What you need to do: Find and copy the lines in the records beneath this task that contain the word "agent".
---+---
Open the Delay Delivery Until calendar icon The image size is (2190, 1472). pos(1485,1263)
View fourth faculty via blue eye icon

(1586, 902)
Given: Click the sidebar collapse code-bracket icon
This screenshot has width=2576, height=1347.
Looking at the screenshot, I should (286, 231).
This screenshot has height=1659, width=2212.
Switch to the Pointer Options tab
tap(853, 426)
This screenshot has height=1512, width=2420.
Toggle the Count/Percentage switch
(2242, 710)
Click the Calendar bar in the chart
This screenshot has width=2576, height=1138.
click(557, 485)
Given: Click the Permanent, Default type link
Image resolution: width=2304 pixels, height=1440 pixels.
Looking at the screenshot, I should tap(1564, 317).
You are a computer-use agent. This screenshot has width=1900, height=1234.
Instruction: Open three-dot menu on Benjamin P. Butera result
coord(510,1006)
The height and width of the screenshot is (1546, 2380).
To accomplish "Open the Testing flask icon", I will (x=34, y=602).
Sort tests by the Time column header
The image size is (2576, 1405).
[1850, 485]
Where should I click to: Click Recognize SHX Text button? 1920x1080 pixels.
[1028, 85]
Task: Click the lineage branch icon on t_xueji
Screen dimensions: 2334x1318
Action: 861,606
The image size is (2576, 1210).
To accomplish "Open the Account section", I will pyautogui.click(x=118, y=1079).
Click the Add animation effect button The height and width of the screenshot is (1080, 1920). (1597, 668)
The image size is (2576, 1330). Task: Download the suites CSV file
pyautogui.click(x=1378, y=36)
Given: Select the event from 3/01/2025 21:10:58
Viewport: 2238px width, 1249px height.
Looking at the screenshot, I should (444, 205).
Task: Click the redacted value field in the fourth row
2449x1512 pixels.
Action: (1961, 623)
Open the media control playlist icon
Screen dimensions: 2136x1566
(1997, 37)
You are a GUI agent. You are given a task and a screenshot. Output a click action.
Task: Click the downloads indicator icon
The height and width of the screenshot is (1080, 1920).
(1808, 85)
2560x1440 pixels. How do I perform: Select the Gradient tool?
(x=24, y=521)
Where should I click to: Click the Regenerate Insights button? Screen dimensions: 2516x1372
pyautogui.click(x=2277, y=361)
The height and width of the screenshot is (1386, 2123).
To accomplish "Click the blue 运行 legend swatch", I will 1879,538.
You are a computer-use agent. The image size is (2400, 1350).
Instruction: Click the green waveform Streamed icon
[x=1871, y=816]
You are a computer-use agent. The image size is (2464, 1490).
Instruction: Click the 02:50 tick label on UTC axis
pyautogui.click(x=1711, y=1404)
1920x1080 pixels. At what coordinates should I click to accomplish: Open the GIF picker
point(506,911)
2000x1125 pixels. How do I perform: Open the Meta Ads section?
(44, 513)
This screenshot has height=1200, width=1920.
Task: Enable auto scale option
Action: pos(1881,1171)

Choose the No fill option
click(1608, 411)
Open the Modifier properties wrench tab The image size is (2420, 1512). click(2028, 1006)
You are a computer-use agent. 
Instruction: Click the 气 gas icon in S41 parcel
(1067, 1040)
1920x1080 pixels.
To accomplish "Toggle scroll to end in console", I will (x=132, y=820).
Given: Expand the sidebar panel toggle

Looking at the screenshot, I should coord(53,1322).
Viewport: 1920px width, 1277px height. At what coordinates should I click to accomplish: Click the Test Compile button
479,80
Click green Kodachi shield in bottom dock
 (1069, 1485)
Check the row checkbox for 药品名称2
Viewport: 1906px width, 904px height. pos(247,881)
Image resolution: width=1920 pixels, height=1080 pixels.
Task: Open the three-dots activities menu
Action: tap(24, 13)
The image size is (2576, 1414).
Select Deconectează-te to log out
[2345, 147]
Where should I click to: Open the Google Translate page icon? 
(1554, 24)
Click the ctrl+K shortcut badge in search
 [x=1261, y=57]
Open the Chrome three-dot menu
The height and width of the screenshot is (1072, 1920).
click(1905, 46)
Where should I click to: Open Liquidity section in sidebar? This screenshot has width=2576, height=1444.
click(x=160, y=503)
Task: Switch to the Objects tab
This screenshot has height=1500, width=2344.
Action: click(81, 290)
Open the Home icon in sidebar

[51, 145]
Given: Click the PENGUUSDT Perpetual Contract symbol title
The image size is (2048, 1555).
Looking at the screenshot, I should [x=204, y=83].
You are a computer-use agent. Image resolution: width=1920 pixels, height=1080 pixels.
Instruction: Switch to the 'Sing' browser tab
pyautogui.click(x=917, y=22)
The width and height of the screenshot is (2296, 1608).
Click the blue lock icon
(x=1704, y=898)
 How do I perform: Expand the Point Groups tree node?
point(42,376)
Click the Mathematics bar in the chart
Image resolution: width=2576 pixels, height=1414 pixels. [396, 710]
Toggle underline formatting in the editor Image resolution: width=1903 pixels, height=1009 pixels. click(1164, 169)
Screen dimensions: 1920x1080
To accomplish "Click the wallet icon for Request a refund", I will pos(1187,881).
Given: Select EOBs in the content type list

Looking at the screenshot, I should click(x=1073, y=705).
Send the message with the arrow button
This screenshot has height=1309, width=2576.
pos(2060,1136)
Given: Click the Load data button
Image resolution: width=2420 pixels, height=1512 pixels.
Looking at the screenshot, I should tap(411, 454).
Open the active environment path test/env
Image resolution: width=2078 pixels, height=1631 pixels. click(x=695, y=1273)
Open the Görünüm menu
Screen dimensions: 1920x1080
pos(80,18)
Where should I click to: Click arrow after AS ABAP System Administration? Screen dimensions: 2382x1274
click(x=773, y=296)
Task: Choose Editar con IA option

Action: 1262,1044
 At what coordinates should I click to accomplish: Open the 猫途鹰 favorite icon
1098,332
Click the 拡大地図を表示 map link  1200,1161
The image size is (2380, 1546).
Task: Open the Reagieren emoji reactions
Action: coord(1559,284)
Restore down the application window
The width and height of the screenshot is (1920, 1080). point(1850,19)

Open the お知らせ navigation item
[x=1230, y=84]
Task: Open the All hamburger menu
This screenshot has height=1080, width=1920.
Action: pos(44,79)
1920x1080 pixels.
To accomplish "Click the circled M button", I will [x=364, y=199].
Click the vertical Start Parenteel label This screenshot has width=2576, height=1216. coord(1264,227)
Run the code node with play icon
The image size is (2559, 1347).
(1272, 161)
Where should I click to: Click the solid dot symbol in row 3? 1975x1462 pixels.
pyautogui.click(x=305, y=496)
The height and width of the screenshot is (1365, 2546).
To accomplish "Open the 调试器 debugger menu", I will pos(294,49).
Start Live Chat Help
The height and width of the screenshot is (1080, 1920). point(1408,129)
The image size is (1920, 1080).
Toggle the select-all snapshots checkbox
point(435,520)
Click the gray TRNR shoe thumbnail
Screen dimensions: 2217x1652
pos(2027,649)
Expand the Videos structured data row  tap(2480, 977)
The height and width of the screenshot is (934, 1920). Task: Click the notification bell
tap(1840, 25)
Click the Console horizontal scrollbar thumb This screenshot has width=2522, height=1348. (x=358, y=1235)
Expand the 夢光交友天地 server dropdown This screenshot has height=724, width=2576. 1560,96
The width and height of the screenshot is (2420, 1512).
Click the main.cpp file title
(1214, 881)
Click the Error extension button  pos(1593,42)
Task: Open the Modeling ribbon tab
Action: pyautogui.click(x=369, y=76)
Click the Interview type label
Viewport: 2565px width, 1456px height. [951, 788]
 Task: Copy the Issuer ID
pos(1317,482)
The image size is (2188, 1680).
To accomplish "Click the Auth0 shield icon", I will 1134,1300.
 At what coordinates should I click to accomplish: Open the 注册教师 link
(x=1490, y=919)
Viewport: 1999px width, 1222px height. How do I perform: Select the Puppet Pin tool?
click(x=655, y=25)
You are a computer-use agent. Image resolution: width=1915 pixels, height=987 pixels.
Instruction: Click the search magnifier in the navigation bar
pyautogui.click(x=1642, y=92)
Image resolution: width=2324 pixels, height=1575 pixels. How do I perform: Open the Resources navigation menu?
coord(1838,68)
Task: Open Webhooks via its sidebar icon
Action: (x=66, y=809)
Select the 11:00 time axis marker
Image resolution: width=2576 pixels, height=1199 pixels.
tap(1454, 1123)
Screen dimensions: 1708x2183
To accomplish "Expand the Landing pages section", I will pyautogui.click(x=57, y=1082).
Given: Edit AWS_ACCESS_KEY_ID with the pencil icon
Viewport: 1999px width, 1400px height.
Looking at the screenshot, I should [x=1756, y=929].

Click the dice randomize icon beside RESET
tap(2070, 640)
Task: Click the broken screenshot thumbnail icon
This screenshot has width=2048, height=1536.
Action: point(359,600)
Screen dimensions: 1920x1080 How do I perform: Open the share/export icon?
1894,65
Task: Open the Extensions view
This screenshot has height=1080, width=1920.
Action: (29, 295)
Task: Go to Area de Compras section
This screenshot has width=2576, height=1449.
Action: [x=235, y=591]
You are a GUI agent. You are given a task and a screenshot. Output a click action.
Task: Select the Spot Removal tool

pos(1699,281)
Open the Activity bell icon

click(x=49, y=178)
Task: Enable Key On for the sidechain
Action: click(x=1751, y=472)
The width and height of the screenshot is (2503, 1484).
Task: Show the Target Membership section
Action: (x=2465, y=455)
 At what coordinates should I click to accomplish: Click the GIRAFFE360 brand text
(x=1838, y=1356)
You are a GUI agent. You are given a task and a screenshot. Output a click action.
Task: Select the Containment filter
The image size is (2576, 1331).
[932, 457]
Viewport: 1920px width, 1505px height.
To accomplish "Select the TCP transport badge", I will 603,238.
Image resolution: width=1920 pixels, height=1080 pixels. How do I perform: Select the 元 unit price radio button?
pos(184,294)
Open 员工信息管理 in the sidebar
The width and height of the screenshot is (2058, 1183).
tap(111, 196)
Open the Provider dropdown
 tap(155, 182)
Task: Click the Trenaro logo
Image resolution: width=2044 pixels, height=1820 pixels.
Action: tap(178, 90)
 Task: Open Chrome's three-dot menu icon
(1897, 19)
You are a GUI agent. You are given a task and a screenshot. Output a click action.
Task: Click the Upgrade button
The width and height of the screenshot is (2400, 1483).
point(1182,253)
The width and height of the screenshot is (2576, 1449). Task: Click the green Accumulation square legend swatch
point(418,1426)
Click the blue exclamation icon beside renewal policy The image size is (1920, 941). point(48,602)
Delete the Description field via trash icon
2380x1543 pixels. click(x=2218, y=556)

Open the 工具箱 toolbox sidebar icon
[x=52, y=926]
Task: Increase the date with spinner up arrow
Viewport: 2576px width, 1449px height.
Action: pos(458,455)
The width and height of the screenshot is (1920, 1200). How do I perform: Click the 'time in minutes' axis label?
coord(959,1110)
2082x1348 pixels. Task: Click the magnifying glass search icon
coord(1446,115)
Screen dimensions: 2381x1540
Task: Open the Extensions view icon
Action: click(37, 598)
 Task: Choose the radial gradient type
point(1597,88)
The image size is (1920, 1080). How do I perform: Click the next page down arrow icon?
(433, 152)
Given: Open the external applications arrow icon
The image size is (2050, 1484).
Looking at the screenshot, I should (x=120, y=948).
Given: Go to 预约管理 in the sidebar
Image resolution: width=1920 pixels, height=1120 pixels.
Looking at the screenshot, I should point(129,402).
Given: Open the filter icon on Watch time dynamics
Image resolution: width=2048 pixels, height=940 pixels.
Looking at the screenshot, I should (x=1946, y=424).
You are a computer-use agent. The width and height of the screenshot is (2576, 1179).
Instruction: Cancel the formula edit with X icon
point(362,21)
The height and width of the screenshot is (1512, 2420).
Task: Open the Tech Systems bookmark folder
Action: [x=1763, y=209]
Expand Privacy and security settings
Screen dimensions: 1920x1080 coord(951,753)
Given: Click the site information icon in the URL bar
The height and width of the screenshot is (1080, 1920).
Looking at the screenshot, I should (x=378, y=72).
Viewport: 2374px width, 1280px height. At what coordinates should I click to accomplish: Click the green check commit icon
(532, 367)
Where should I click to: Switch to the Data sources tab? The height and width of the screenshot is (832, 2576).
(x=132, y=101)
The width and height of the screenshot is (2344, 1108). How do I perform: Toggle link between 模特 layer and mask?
---+---
Task response:
You are a computer-use agent. This screenshot has width=1900, height=1234.
You are a GUI agent. You are given a task and a screenshot. Output a click action.
You are a computer-use agent. The image size is (2400, 1350).
You are a computer-use agent. The image size is (2464, 1490).
You are a computer-use agent. 
You are a computer-use agent. Image resolution: width=1920 pixels, height=1080 pixels.
You are a computer-use agent. Image resolution: width=1915 pixels, height=987 pixels.
You are a GUI agent. You are given a task and a screenshot. Output a click action.
You are a GUI agent. You are given a task and a screenshot. Output a click action.
You are a GUI agent. You are given a task and a screenshot. Output a click action.
You are a computer-use agent. The width and height of the screenshot is (2576, 1179).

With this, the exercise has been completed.